Handling Customer Complaints and Managing Service Recovery

Customer complaints and service recovery are the most important things for a business, they both have potential to affect customers level of satisfaction. They also provide a chance for the customer to offer their different opinion, thereby improving the business service. As shown in Figure 12.1, when there is service failure customers elicit different responses. Due to this variation of behaviour; the business would never know what the customer is thinking without understanding customer complaint behaviours. Moreover, once the business knows what makes a customer unhappy, they need to quickly respond to the customer.


One in four customers has a problem with products purchased. If the item purchased is relatively low in price, only one in five will register a complaint (Eccles & Durand 1998). Most of the customers will not complain even though they have a problem with the product. For example, when people buy flowers from Canary Jane’s Flowers, once they get home and find the flowers are not fresh, they probably won’t go back to the shop and complain because the cost of time complaining does not seem worth it.Instead they may decide not come to the shop again. Therefore, Canary Jane’s Flowers needs to make a different plan for customers, making a complaint strategy to maximise customer satisfaction, such as recording the customer mobile phone number and make a call to them after the customer purchase. The business should always be proactive to gather information from the customer (Blazevic & Lievens 2007).

Once the business receives the complaint from customer, there are many steps to recover services. The most effective way is returning the money to the customer if there is a big problem with the product, or apologise to the customer and attempt to find out why they’re dissatisfied, thereby the business can provide adequate explanation to persuade the customer to come back again.
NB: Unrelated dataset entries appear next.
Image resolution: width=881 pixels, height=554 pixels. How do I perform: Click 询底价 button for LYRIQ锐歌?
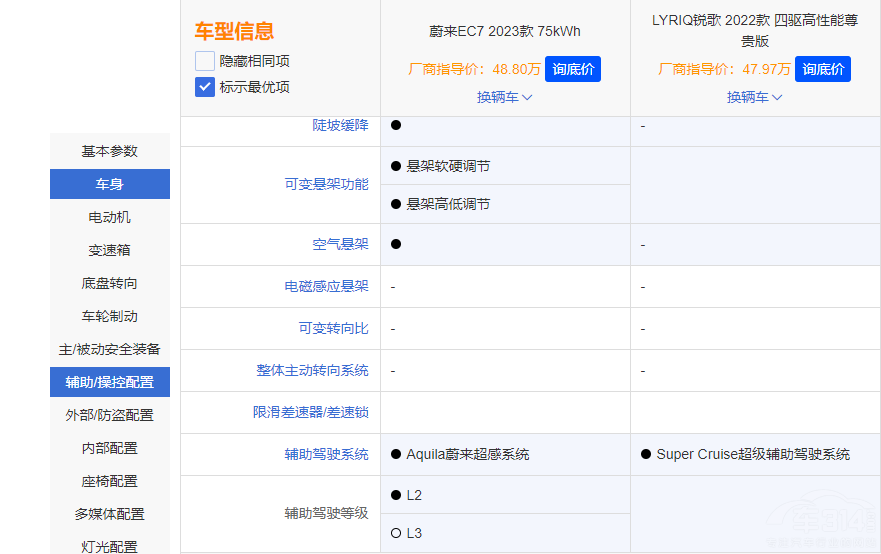823,69
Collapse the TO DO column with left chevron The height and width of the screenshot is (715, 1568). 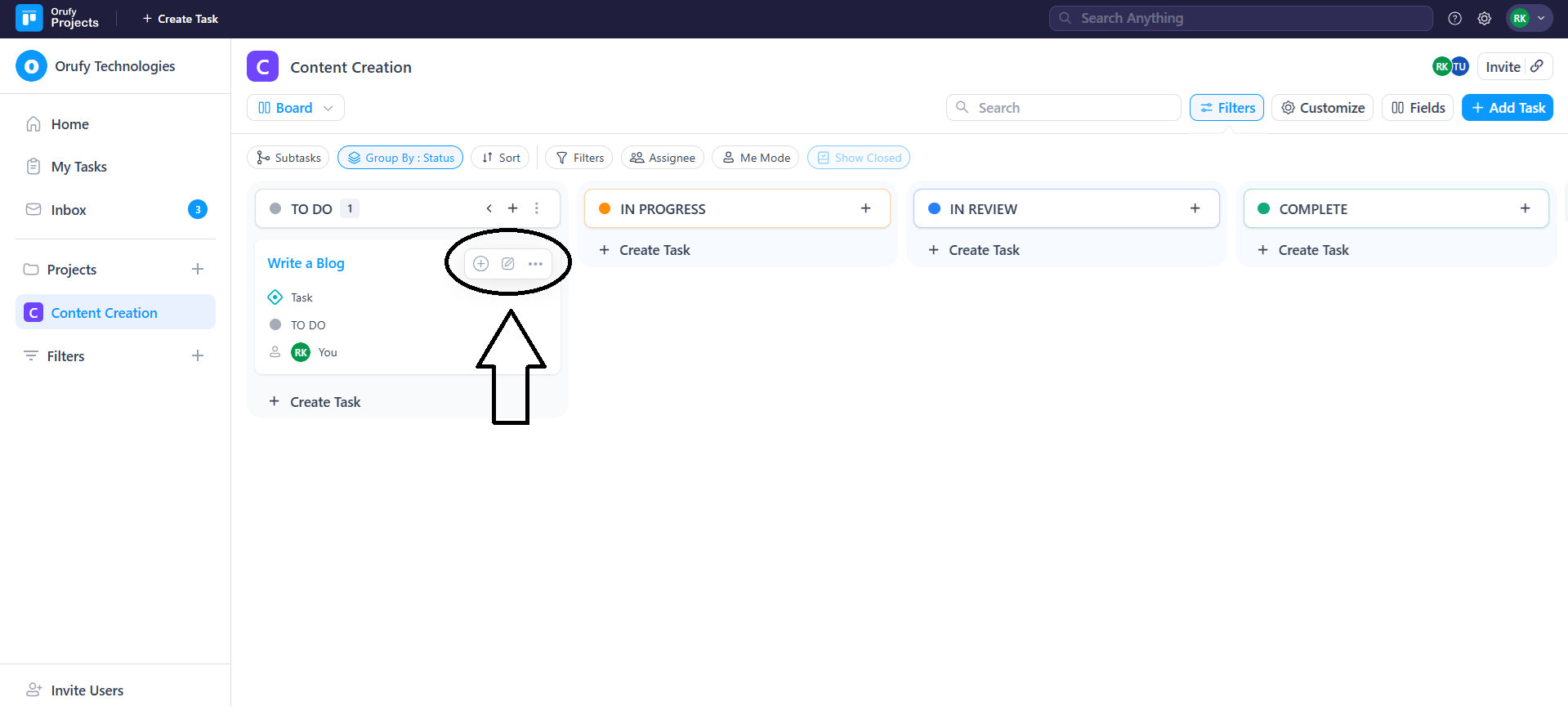[x=489, y=208]
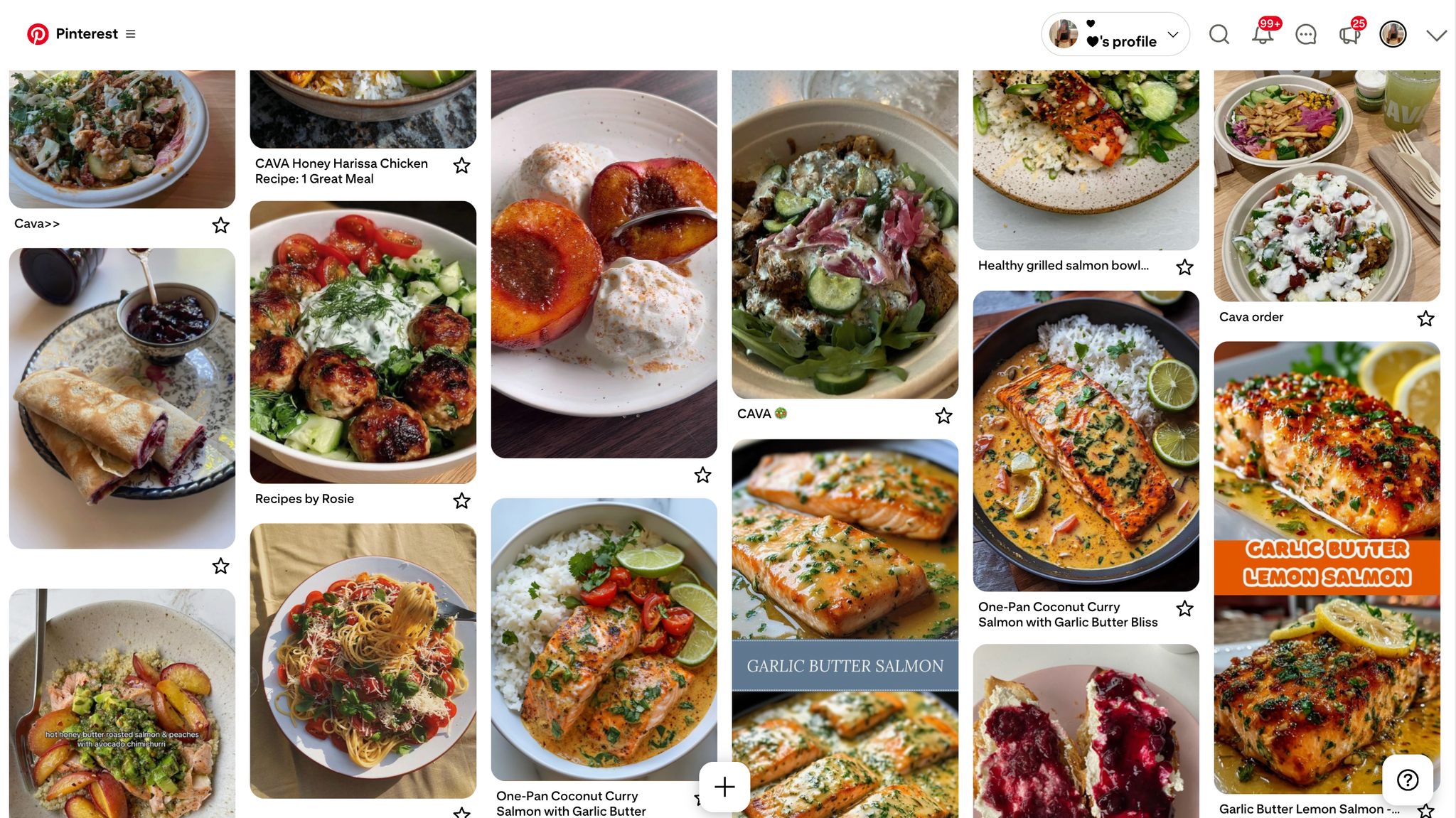
Task: Toggle the star on the Cava order pin
Action: point(1425,318)
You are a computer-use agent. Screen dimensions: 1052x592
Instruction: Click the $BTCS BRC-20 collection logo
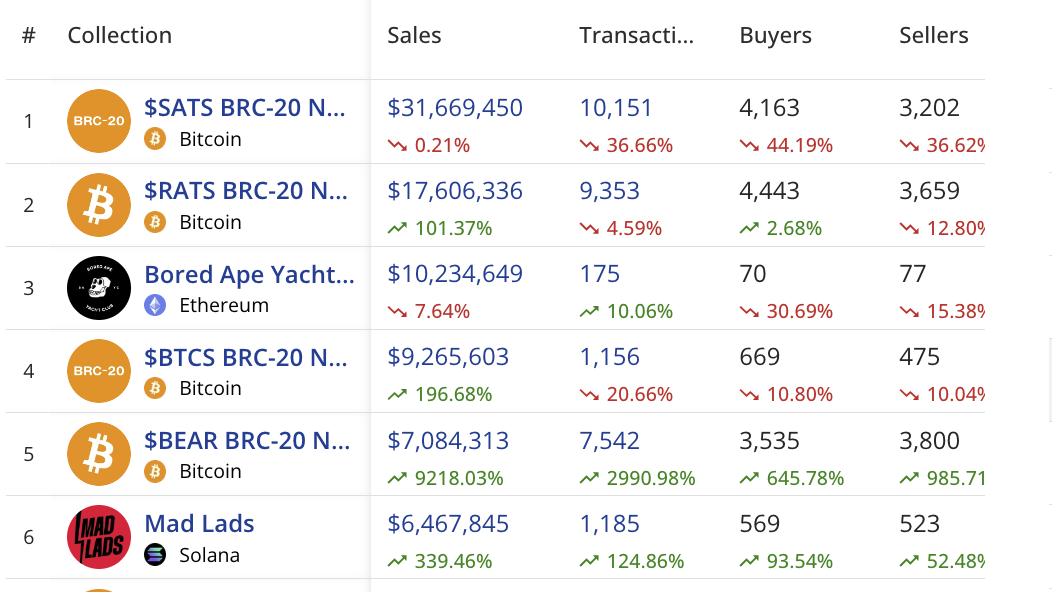point(99,371)
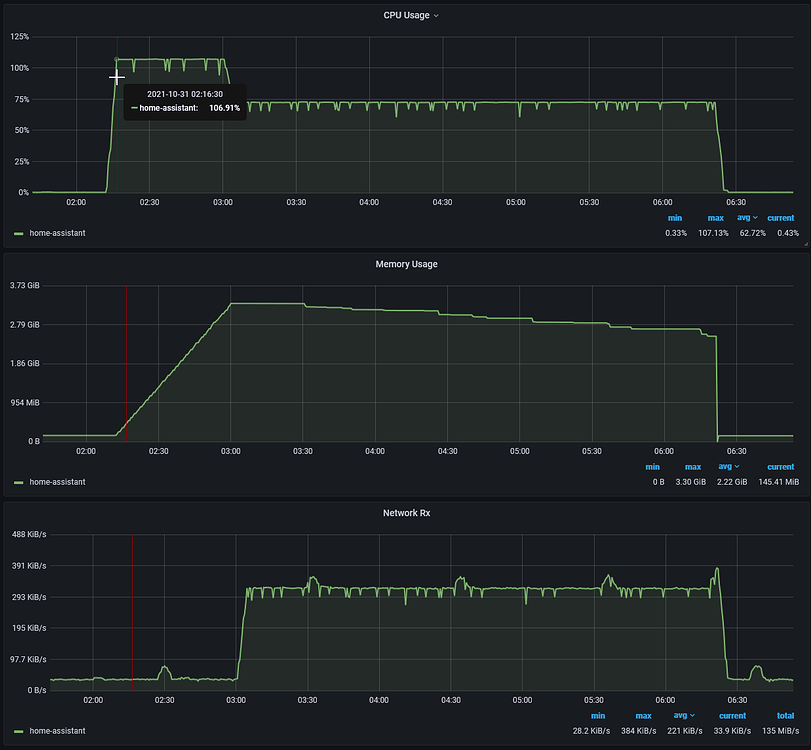
Task: Click the home-assistant line marker in Memory Usage legend
Action: tap(17, 481)
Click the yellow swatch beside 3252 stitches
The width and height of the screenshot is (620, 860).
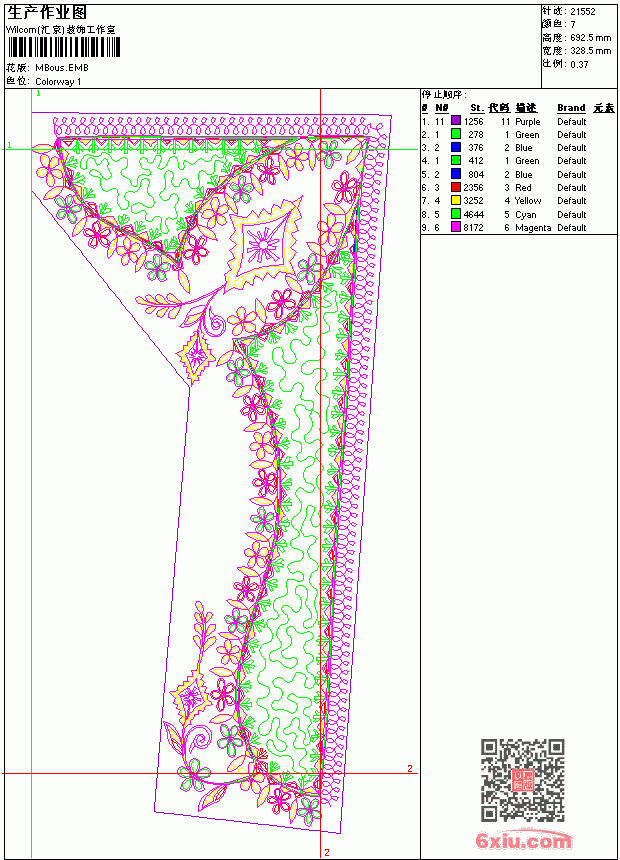pyautogui.click(x=455, y=200)
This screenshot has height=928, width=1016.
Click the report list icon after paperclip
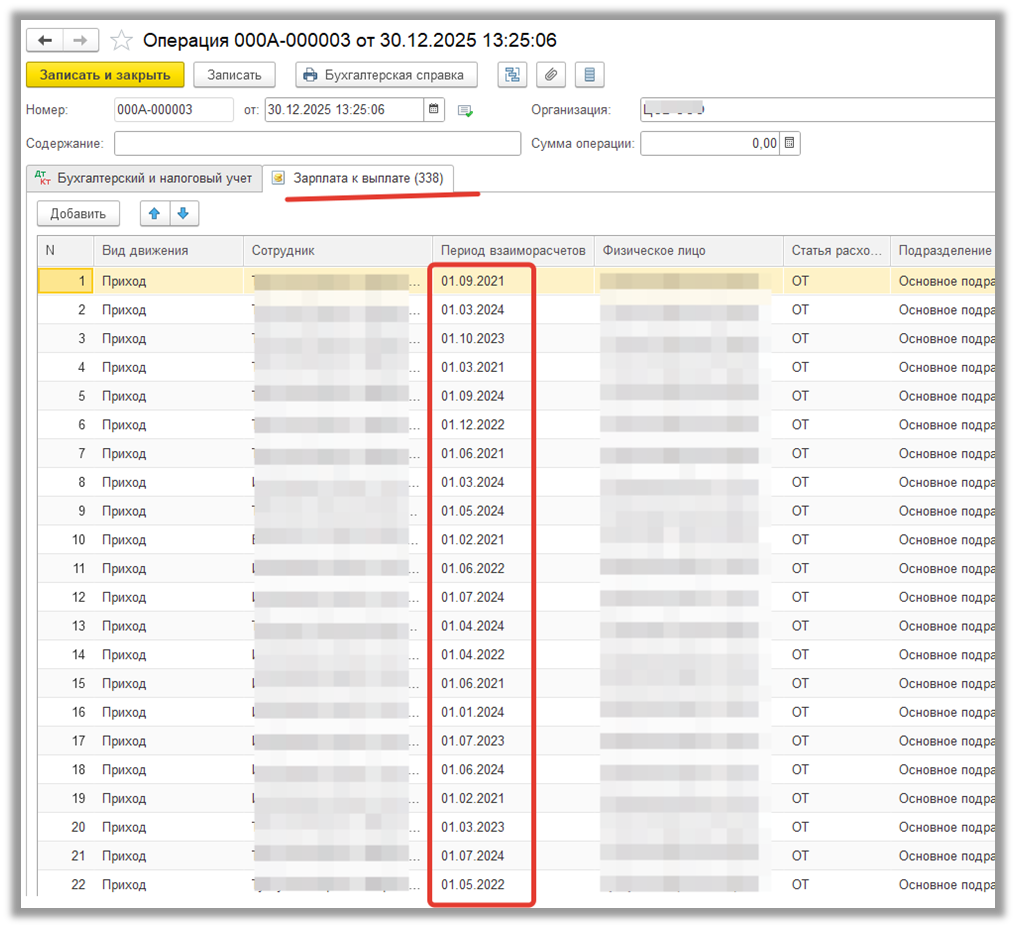pyautogui.click(x=589, y=75)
In addition, the business should build blueprints to help the manager to go through every fail point of the service, and avoid it happening again, this is another method of service recovery.

References:

Eccles, G & Durand, P 1998, 'Complaining customers, service recovery and continuous improvement',Managing Service Quality, vol. 8, no. 1, pp. 68-71.

Blazevic, V & Lievens, A 2007, 'Managing innovation through customer coproduced knowledge in electronic services: An exploratory study', Journal of the Academy of Marketing Science, vol. 36, no. 1, pp. 138-151.